(Records from a dataset)
◇ ◇ ◇ ◇ ◇ ◇ ◇

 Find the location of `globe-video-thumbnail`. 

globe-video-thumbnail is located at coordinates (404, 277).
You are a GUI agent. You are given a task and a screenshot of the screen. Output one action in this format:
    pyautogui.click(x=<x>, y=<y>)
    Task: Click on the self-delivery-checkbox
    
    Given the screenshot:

◇ ◇ ◇ ◇ ◇ ◇ ◇

_Task to carry out_. Retype the rows above word for word, line for line.

_Task response_.
 Find the location of `globe-video-thumbnail`. 

globe-video-thumbnail is located at coordinates (404, 277).
You are a GUI agent. You are given a task and a screenshot of the screen. Output one action in this format:
    pyautogui.click(x=<x>, y=<y>)
    Task: Click on the self-delivery-checkbox
    
    Given the screenshot:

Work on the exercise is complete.